- _The task_: Beginning at the line that includes "[4.7 starts] (64, 1882)", print each remaining line of the data word for word. Output nothing else.

*** Material to process ***

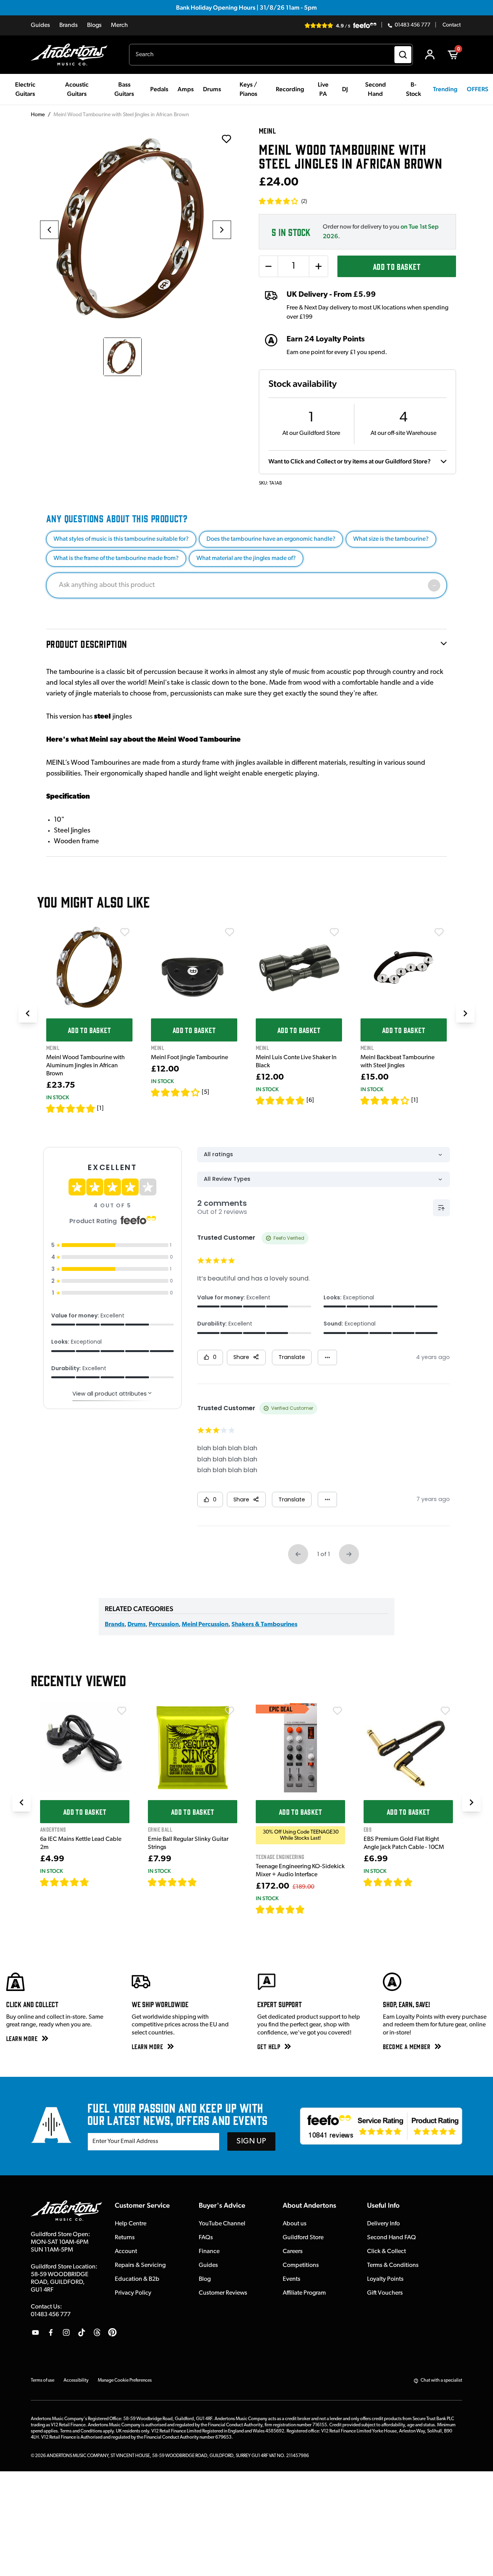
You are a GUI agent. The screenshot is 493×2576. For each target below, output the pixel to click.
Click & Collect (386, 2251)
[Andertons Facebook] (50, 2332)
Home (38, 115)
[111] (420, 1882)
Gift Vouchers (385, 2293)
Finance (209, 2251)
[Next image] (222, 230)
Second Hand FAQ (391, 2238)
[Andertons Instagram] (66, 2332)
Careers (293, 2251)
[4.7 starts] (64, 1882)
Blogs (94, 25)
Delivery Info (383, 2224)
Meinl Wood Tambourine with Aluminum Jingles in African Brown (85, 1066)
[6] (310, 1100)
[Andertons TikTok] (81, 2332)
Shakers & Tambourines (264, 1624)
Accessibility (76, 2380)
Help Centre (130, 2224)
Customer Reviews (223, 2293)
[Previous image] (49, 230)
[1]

*** End of Material to process ***

- _Finished task_:
[4.7 starts] (64, 1882)
Blogs (94, 25)
Delivery Info (383, 2224)
Meinl Wood Tambourine with Aluminum Jingles in African Brown (85, 1066)
[6] (310, 1100)
[Andertons TikTok] (81, 2332)
Shakers & Tambourines (264, 1624)
Accessibility (76, 2380)
Help Centre (130, 2224)
Customer Reviews (223, 2293)
[Previous image] (49, 230)
[1]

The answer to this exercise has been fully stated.